# Your objective
Will you quote only the lines starting at the one that contains "The image size is (871, 602)." and ending with the last line of the listing below, inclusive?

··· Provided entries

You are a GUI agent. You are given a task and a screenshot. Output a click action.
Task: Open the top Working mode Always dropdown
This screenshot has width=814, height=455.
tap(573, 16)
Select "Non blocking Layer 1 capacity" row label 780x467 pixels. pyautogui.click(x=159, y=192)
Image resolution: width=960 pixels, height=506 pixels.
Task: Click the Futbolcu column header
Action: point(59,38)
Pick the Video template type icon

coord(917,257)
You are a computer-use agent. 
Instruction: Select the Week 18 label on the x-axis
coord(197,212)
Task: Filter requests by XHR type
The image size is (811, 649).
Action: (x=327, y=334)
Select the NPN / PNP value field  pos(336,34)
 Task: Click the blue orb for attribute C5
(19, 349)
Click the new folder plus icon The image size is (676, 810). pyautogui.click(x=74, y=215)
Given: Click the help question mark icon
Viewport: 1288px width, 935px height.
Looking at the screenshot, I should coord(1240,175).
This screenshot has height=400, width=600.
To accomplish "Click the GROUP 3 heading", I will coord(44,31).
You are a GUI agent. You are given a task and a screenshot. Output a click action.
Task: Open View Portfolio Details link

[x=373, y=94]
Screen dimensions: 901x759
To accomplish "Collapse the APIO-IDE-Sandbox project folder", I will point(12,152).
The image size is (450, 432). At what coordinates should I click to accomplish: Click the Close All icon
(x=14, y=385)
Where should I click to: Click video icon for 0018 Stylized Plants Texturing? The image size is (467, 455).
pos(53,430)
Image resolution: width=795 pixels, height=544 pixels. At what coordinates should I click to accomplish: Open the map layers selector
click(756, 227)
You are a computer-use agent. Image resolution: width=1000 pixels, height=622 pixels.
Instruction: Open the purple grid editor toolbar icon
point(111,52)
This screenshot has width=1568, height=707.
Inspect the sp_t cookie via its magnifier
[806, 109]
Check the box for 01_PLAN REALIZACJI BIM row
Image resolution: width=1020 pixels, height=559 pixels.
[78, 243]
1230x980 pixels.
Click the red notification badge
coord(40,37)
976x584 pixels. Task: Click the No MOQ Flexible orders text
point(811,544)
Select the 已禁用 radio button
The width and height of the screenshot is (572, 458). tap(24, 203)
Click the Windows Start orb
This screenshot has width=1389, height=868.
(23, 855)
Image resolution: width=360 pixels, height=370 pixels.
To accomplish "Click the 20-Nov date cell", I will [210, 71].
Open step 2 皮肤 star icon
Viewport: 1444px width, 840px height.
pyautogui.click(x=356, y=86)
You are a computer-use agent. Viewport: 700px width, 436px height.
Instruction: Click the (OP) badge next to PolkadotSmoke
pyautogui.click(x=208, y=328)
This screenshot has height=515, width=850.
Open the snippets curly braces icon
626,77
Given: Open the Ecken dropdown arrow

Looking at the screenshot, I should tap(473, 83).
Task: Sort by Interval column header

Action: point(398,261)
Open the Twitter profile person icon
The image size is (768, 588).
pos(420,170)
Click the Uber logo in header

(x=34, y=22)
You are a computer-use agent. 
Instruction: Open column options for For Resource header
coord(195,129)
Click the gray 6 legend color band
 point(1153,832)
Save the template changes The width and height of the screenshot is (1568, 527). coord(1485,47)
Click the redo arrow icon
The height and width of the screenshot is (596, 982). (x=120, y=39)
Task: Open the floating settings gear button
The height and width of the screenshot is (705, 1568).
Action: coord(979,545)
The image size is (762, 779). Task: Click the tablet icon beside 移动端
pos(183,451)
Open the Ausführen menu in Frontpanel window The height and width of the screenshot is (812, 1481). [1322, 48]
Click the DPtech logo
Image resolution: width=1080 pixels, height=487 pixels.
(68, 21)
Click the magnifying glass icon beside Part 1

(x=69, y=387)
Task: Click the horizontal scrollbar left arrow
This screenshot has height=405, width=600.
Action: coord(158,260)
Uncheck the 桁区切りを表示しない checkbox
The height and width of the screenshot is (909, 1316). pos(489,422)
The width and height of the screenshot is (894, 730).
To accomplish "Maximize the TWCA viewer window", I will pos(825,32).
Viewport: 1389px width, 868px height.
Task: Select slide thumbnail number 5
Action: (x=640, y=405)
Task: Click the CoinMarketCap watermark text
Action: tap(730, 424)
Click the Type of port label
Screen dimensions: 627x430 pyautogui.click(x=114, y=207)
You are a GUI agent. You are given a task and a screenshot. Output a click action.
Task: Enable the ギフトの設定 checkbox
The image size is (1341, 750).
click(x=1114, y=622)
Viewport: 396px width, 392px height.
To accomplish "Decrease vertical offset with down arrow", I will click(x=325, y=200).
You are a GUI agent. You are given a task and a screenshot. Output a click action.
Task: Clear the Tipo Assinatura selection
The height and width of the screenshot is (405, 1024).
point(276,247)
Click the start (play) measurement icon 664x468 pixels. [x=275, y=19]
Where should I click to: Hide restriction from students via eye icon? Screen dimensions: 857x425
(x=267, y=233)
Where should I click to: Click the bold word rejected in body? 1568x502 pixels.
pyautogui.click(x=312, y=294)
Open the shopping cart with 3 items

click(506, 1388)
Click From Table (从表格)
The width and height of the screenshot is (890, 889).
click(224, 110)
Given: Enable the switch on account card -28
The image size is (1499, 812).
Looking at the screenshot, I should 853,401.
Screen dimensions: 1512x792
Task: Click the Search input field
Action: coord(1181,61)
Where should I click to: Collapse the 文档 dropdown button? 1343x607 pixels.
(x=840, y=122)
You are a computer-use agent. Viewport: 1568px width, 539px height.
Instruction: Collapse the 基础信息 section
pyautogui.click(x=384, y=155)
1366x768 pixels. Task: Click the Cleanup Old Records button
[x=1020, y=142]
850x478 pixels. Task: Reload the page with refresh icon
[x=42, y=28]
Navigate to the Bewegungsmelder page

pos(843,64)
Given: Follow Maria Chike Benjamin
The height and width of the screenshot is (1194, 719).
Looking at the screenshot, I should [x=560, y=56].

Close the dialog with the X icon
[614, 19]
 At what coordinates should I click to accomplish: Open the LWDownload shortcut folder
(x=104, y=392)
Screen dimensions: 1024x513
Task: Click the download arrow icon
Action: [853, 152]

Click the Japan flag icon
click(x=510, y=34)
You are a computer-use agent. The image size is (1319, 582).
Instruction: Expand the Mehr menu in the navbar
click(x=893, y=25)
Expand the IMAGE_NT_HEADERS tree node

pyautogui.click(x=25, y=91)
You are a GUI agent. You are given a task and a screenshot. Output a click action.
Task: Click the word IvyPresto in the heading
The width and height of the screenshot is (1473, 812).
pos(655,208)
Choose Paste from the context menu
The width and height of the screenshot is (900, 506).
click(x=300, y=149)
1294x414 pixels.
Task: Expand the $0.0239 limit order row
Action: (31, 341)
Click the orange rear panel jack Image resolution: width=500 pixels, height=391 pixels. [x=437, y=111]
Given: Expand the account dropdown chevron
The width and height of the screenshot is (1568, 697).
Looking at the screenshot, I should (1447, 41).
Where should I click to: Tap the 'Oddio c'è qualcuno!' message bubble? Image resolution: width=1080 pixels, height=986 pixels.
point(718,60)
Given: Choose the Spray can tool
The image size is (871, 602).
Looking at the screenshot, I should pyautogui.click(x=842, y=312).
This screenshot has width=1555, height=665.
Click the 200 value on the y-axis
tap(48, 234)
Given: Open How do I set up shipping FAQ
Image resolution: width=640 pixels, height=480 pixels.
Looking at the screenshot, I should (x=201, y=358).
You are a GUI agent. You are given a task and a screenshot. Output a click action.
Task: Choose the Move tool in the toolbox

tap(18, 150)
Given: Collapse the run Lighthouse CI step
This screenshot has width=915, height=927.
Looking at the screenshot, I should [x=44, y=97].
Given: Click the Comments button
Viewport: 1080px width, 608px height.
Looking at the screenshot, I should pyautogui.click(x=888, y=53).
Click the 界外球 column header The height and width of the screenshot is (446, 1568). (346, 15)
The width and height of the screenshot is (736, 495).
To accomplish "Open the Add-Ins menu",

······

# Answer below
The image size is (871, 602).
Looking at the screenshot, I should pyautogui.click(x=842, y=312).
This screenshot has width=1555, height=665.
Click the 200 value on the y-axis
tap(48, 234)
Given: Open How do I set up shipping FAQ
Image resolution: width=640 pixels, height=480 pixels.
Looking at the screenshot, I should (x=201, y=358).
You are a GUI agent. You are given a task and a screenshot. Output a click action.
Task: Choose the Move tool in the toolbox

tap(18, 150)
Given: Collapse the run Lighthouse CI step
This screenshot has width=915, height=927.
Looking at the screenshot, I should [x=44, y=97].
Given: Click the Comments button
Viewport: 1080px width, 608px height.
Looking at the screenshot, I should pyautogui.click(x=888, y=53).
Click the 界外球 column header The height and width of the screenshot is (446, 1568). (346, 15)
The width and height of the screenshot is (736, 495).
To accomplish "Open the Add-Ins menu",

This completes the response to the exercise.